Introduction: 3D Rupee Earrings

About: Community Manager for Instructables and Tinkercad.

I thought it would be fun to make a set of simple 3D Rupee cutout earrings. Inspired by the rupees in the Legend of Zelda video game. So I did :)

These fun earrings are easy to print in 2 pieces that easily line up and glue together.

Instructable 299

You can buy these 3D print Rupee Earrings in any color (I have) in my Etsy Store.

Step 1: Supplies

Supplies:

Step 2: Design - Tinkercad

I created my design in Tinkercad using basic shapes. This idea started when I was trying to make a 3D diamond with cutouts. I want to revisit it, but the trouble I had printing it led me to abandon it. When I decided to work on the rupee, I decided what I needed to to make it work this time, was create two pieces that are meant to be glued together instead of trying to print it as one piece.

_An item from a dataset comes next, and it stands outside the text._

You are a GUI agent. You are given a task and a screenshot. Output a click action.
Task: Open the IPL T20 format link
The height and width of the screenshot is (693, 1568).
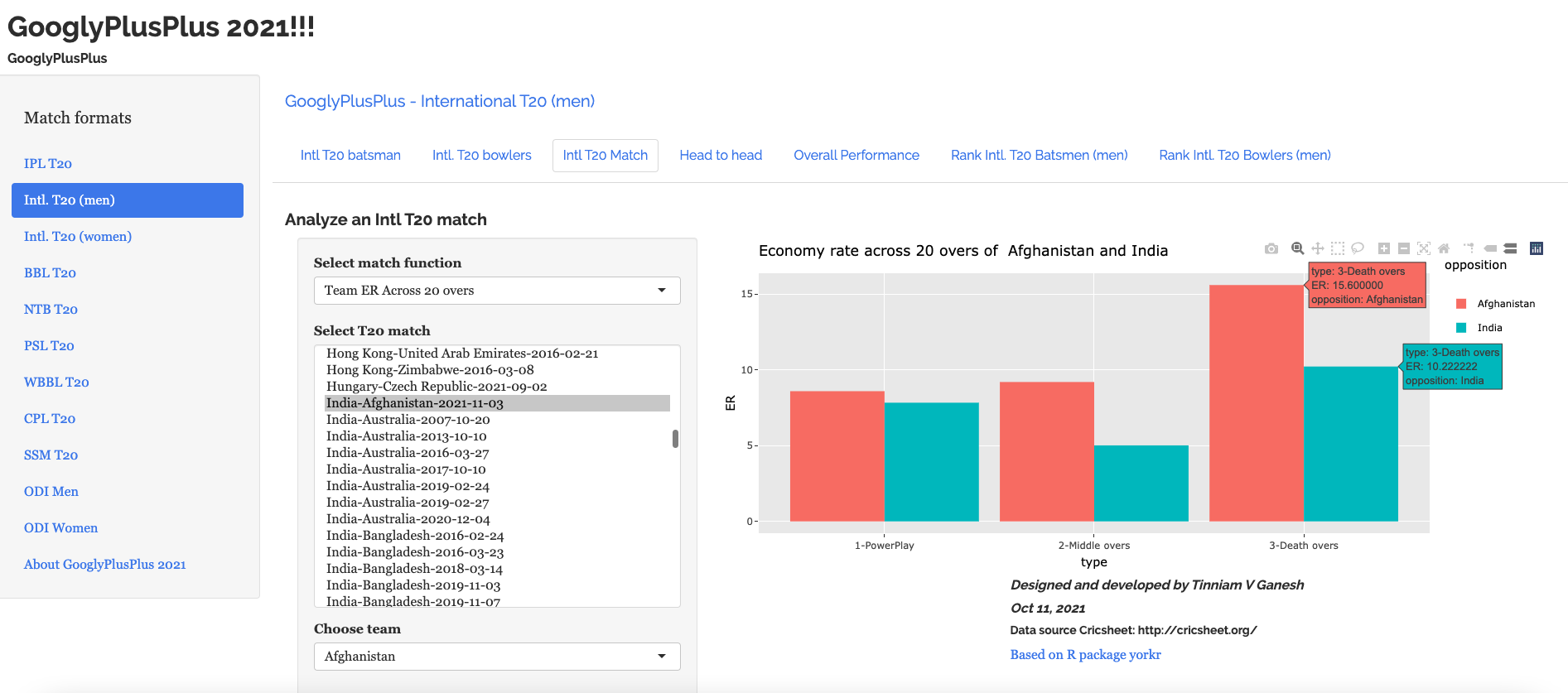tap(48, 164)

I did tests and kept going back to make adjustments to make sure it would slice and print the best I could get it. Meaning I needed lines to be completed and sections to not be too small. I'm going to go through this very basically with step by step instructions, but the actual process to get to the finished design included many tests, reprints, and redesigns.

Designing

To begin with, I started with 2 triangles and a square as the base. I could have used a hexagon but with three separate shapes I had more control over the size and this helped me get the sizes right for the shapes in the next step. The pieces are 0.24mm thick and the whole shape is about 16.20mm by 29.10mm. Also, I started with these basic shapes instead of starting with the next step/image because I wanted to ensure I had at least 1 layer that was a sturdy base.

Now to give it depth we are going to use 2 pyramids and a roof shape. Because I knew the exact size of the base pieces all I needed was to make the roof the same length and width of the square while the pyramids needed to be the same width and twice the height of the triangles. When overlapped right, I got a nice 3D rupee shape.

Now I have the 3D rupee (SHAPE A).

Time to make the cutouts. I used distorted roofs with the tops cut off with rectangles to make cutouts for the top and bottom ends.

For the center, I just needed a rectangle cutout.

Make sure everything is lined up right. I tend to use align a lot and the ruler.

Now I have all the side cutouts, but I still have the bottom and top to cut.

To cut out the bottom, I copied my shape and kept ungrouping until I had the original 3D rupee shape (what I labeled SHAPE A above). I shrank this down until I was happy with the wall thicknesses and then made it into a hole to cut out the bottom and inside of the rupee.

Lastly, I needed to cut the top. This was pretty easy, I just took a rectangle and brought it up so the rupee would be as thick as I needed it and grouped to cut the top.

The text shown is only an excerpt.